Lo scultore è il massimo esponente dell’arte classica greca, quella che meglio esprime l’ideale culturale ed estetico dell’età di Pericle. Nonostante le sue opere siano conosciute più che altro attraverso copie o descrizioni letterarie, nessuno ha mai messo in dubbio la fondamentale importanza di Fidia nella storia dell’arte greca.
Peccato che mentre è in vita va soggetto ad attacchi personali, destinati a screditare Pericle per interposta persona. Qualcuno dice che Fidia ha rubato parte dell’oro destinato alla statua criselefantina di Atena Parthènos, ma l’accusa è infondata: lo scultore stesso fa smontare e pesare le lamine d’oro, che corrispondono all’esatta quantità ricevuta. Visto che non è un ladro, occorre trovare un’altra accusa: empietà. Come ha osato lo scultore ritrarre se stesso e l’amico Pericle sullo scudo della dea Atena?

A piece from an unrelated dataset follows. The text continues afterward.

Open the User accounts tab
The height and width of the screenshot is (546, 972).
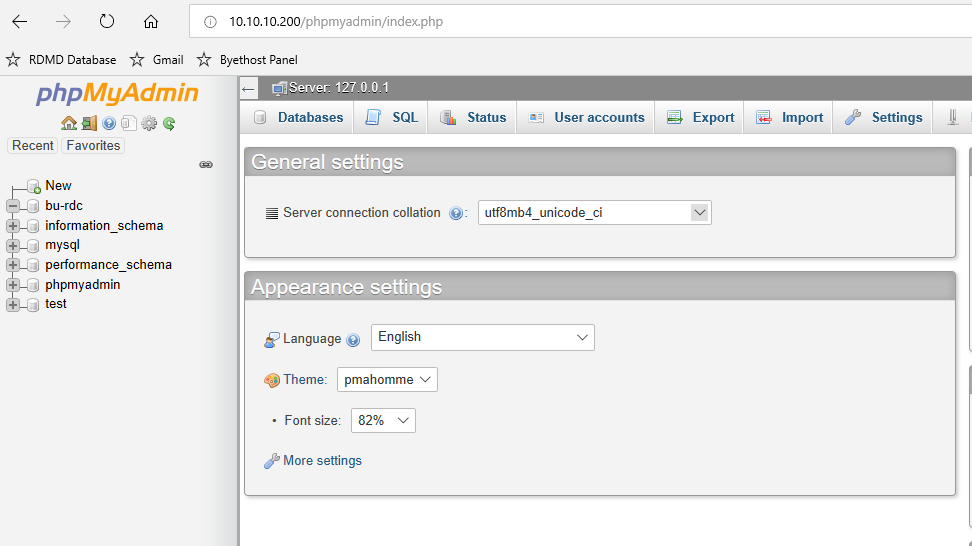pos(586,117)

Finisce in prigione ad Atene, dove muore dopo circa un anno, forse di malattia o forse avvelenato
Secondo altre fonti invece scappa, o viene esiliato, a Olimpia, dove muore. La sua fama e il suo nome però non moriranno, anzi. Forse anche lui sarebbe stupito di sapere che, 2.500 anni dopo, siamo ancora qui a parlare della sua grandezza.